(Collected data)
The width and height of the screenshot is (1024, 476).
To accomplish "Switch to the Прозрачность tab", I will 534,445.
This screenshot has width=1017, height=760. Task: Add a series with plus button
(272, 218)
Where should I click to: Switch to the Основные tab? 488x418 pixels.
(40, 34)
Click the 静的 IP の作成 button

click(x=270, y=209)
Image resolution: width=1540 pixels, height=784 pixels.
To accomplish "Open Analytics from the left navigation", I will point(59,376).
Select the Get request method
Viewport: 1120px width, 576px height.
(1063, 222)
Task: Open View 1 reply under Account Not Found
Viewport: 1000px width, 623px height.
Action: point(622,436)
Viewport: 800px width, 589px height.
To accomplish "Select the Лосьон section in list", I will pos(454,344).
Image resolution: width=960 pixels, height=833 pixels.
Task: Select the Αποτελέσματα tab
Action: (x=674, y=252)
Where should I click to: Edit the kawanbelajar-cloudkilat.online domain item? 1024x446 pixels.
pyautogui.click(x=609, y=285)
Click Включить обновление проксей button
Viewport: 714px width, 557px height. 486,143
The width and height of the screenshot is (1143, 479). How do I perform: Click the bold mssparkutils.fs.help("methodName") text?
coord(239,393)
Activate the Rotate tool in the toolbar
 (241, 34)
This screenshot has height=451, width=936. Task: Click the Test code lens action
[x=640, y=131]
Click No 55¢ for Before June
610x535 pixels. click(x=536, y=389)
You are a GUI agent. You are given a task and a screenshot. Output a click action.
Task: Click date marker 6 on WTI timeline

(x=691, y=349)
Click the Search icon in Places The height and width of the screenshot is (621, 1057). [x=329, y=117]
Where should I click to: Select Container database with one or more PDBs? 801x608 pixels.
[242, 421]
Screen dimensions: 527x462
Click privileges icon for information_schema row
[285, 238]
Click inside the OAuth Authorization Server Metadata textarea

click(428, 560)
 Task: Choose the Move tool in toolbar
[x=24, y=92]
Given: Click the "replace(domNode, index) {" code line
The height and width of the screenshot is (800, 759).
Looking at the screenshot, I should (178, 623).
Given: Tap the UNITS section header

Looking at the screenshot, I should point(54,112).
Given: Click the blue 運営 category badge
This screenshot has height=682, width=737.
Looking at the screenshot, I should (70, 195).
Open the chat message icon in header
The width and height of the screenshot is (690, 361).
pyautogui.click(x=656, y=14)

Exercise requirements:
Word for word, repeat the line holding "Task: Choose the Move tool in toolbar" and all lines after it through the end of the entries above.

Exercise output:
 Task: Choose the Move tool in toolbar
[x=24, y=92]
Given: Click the "replace(domNode, index) {" code line
The height and width of the screenshot is (800, 759).
Looking at the screenshot, I should (178, 623).
Given: Tap the UNITS section header

Looking at the screenshot, I should point(54,112).
Given: Click the blue 運営 category badge
This screenshot has height=682, width=737.
Looking at the screenshot, I should (70, 195).
Open the chat message icon in header
The width and height of the screenshot is (690, 361).
pyautogui.click(x=656, y=14)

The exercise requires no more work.